Figure 8.

Less Risk of Teratoma Formation from iVPCs than from iPSCs. A. Morphology of iPSC, iVPC and clone #9 (named as iVPC/iPSC because ES-cell-like fully reprogrammed cells appeared in the iVPCs). B. When seeded on low attachment dishes with differentiation medium, iPSC grew in suspension, aggregated and formed embryo bodies. In contrast, iVPCs attached to the plates and spread, and did not from embryo bodies. C. Kidneys and testis harvested after injection with iPSC, iVPCs and iVPCs/iPSCs. iVPCs did not form teratomas while iPSCs and iVPCs formed teratomas.

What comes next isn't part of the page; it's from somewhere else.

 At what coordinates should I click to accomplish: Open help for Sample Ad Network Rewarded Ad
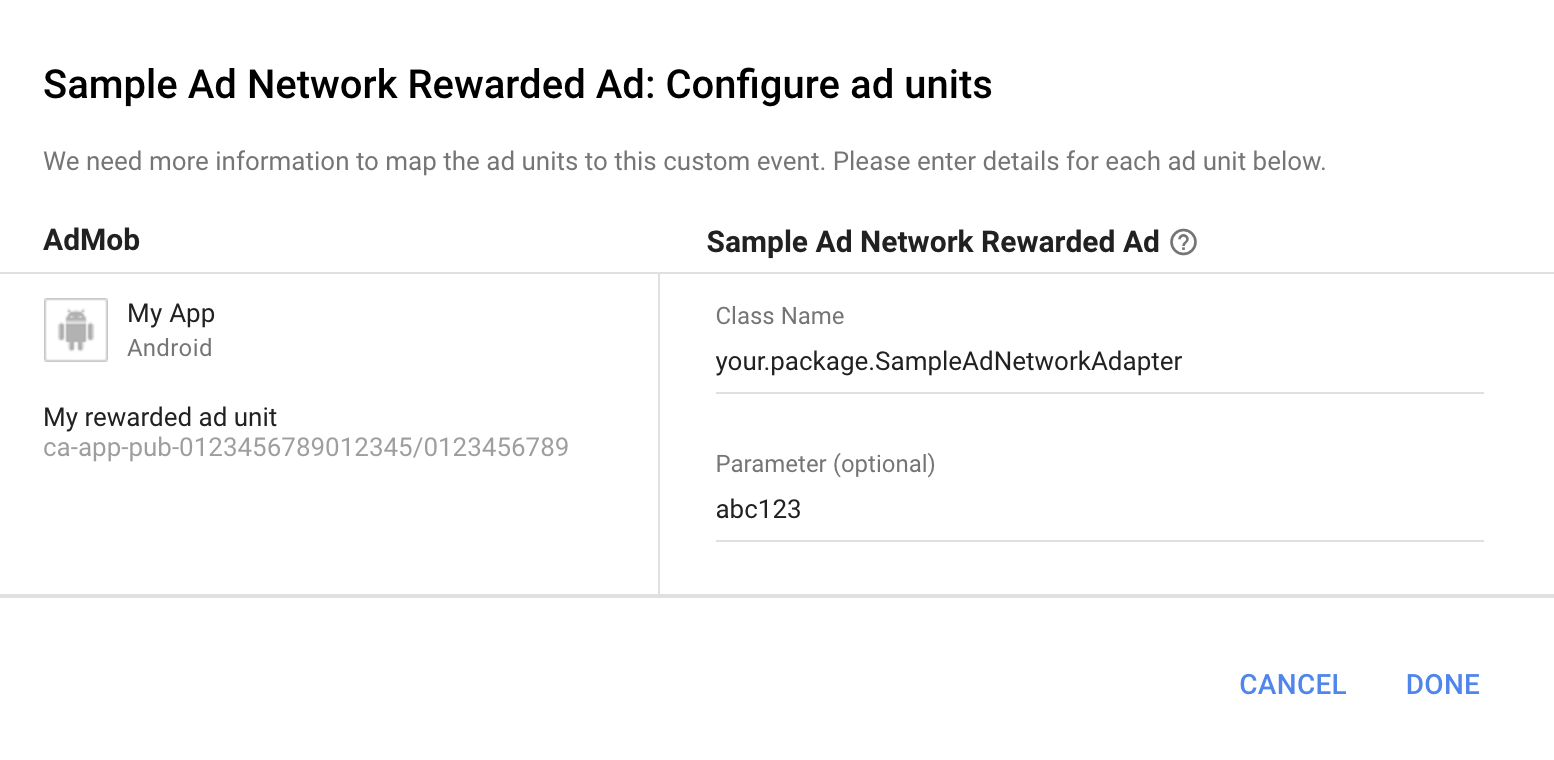tap(1184, 242)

D shows the probabilities of teratoma formation from iVPCs, iPSCs and iVPC/iPSC. 1 refers the teratoma formed and 0 refers no teratoma formed. The “N” refers to injection times. So for iPSCs, the probability of teratoma formation was 100% (4 out of 4). For iVPC, the probability of teratoma formation is 0% (0 out of 15). For iVPC/iPSC, the probability of teratoma formation is 100% (3 out of 3). Even if including iVPC/iPSC (clone#9), the probability of teratoma formation of iVPCs is 0.46% (3 out of 18 injections in the context of one clone out of 36 clones became iVPC/iPSC). Scale bar equals 100μm.